[Stored entries]
•••

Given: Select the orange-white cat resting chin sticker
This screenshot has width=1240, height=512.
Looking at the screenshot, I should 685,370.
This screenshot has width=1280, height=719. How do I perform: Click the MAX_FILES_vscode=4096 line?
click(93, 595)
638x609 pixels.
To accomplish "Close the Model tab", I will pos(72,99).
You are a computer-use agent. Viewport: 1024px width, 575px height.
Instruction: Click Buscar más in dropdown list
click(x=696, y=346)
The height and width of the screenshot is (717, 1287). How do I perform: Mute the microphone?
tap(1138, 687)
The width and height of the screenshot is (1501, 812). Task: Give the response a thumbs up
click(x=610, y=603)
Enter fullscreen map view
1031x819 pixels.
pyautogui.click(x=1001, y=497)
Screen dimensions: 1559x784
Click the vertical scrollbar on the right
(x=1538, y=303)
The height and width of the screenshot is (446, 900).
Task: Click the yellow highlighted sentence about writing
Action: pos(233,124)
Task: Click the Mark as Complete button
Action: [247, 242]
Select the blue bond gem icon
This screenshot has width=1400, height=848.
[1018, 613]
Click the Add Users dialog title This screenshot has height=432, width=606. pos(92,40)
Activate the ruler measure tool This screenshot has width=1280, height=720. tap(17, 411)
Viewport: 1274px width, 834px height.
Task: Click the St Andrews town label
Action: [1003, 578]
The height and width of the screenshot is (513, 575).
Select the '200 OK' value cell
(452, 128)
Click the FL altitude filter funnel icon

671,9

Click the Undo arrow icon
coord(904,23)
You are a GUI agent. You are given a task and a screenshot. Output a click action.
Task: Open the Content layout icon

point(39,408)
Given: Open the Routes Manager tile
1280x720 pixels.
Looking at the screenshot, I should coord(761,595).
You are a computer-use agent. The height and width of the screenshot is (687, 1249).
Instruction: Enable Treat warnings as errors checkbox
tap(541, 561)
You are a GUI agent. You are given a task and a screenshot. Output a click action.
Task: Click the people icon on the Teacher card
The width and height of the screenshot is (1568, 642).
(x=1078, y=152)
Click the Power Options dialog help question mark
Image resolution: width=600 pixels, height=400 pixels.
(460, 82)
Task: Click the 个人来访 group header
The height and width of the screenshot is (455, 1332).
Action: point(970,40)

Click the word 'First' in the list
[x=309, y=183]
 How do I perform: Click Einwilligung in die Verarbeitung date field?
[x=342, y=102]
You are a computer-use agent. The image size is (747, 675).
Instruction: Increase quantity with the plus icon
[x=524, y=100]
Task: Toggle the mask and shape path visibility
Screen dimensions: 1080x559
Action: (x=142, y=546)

•••

• [EXERCISE PROMPT] Through the last line of the entries above, beginning at the line containing "1031x819 pixels.", transcribe each line exactly, both ends included and nothing more.

• [WRITTEN RESPONSE]
1031x819 pixels.
pyautogui.click(x=1001, y=497)
Screen dimensions: 1559x784
Click the vertical scrollbar on the right
(x=1538, y=303)
The height and width of the screenshot is (446, 900).
Task: Click the yellow highlighted sentence about writing
Action: pos(233,124)
Task: Click the Mark as Complete button
Action: [247, 242]
Select the blue bond gem icon
This screenshot has width=1400, height=848.
[1018, 613]
Click the Add Users dialog title This screenshot has height=432, width=606. pos(92,40)
Activate the ruler measure tool This screenshot has width=1280, height=720. tap(17, 411)
Viewport: 1274px width, 834px height.
Task: Click the St Andrews town label
Action: [1003, 578]
The height and width of the screenshot is (513, 575).
Select the '200 OK' value cell
(452, 128)
Click the FL altitude filter funnel icon

671,9

Click the Undo arrow icon
coord(904,23)
You are a GUI agent. You are given a task and a screenshot. Output a click action.
Task: Open the Content layout icon

point(39,408)
Given: Open the Routes Manager tile
1280x720 pixels.
Looking at the screenshot, I should coord(761,595).
You are a computer-use agent. The height and width of the screenshot is (687, 1249).
Instruction: Enable Treat warnings as errors checkbox
tap(541, 561)
You are a GUI agent. You are given a task and a screenshot. Output a click action.
Task: Click the people icon on the Teacher card
The width and height of the screenshot is (1568, 642).
(x=1078, y=152)
Click the Power Options dialog help question mark
Image resolution: width=600 pixels, height=400 pixels.
(460, 82)
Task: Click the 个人来访 group header
The height and width of the screenshot is (455, 1332).
Action: point(970,40)

Click the word 'First' in the list
[x=309, y=183]
 How do I perform: Click Einwilligung in die Verarbeitung date field?
[x=342, y=102]
You are a computer-use agent. The image size is (747, 675).
Instruction: Increase quantity with the plus icon
[x=524, y=100]
Task: Toggle the mask and shape path visibility
Screen dimensions: 1080x559
Action: (x=142, y=546)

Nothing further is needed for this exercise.